What is needed is a politics of love that operates at both the micro and the macro levels. Love can be “elicited,” but it can also be “commanded”—that is, built into the structures of society. But Francis is trying to ensure that such commands are not mere acts of power. He is trying to resist the slide from means to ends whereby all political means necessary are used to ensure that the ends of my party are realised. If politics is just about power, if there is no transcendent truth and no God who loves us all, then power must be sought by any means necessary, including blatant lies. The exercise of political love, by contrast, includes a certain freedom with regard to ends, a prioritisation of fruitfulness over results. “The great goals of our dreams and plans may only be achieved in part. Yet beyond this, those who love, and who no longer view politics merely as a quest for power, ‘may be sure that none of our acts of love will be lost, nor any of our acts of sincere concern for others. No single act of love for God will be lost, no generous effort is meaningless, no painful endurance is wasted. All of these encircle our world like a vital force’” (195).

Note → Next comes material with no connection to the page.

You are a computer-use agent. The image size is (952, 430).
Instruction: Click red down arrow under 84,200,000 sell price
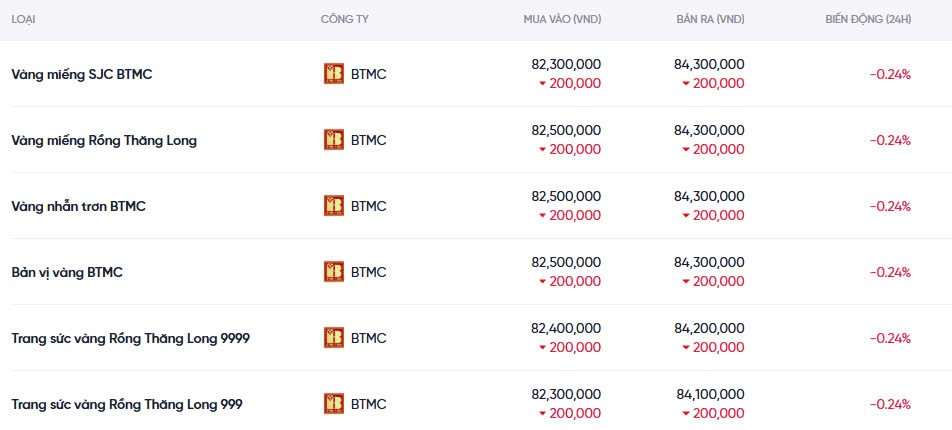pos(686,348)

Fratelli tutti is a beautiful meditation on what life together as a human family can be, at a time when politics appeals to the worst in us. Donald Trump must shoulder a significant portion of the blame, but the deeper problem will not be solved when he finally leaves office. The government can enact different policies and put different judges in place to impose their wills on us, but the lack of solidarity in society will not be so easily healed. In the United States, for example, both parties appear to regard the destruction of the working class as a matter of policy—trade policy, labour policy, and the like. But the unrelenting war on dignified work, the prioritisation of shareholder value, the explosion of CEO pay, and the outsourcing of jobs to places where workers are paid and treated badly, all have causes beyond policy. They result from a lack of shame, the triumph of free-market ideology over regard for one’s workers and one’s community, the erosion of civic-mindedness among business leaders—all rooted in an absence of what Francis calls “fraternal love.” Policy adjustments by government technocrats can help, but they will not solve a problem that only love can solve.
We can only love one another if we can see one another. The kinds of friendship and encounter that Francis discusses in chapters six and seven are precluded by the ways we are segregated from those different from us. White suburbanites fear Black people from the city because they never encounter them; consumers who order online see the product that appears on their doorstep but never the robotised humans at the Amazon warehouse; Republicans and Democrats disagree because they get their “alternative facts” from different news sources. Pope Francis is calling us to create different kinds of spaces—economic, political, and social—where we can encounter one another face to face, where we can regard each other as children of the same God and begin the difficult journey of love. To someone raised as a Christian, such talk sounds a little banal, as it should. To someone trying to navigate the current context of rage and despair, it should sound revolutionary—and hopeful.
This article appeared as part of a symposium on Fratelli tutti in Commonweal’s December 2020 issue, alongside “Freedom & Equality Aren’t Enough” by Charles Taylor; “Many and One” by Vinson Cunningham; and “Reconsidering ‘Chisme’” by Neomi De Anda.
William T. Cavanaugh is Professor of Catholic Studies and Director of the Centre for World Catholicism and Intercultural Theology at DePaul University.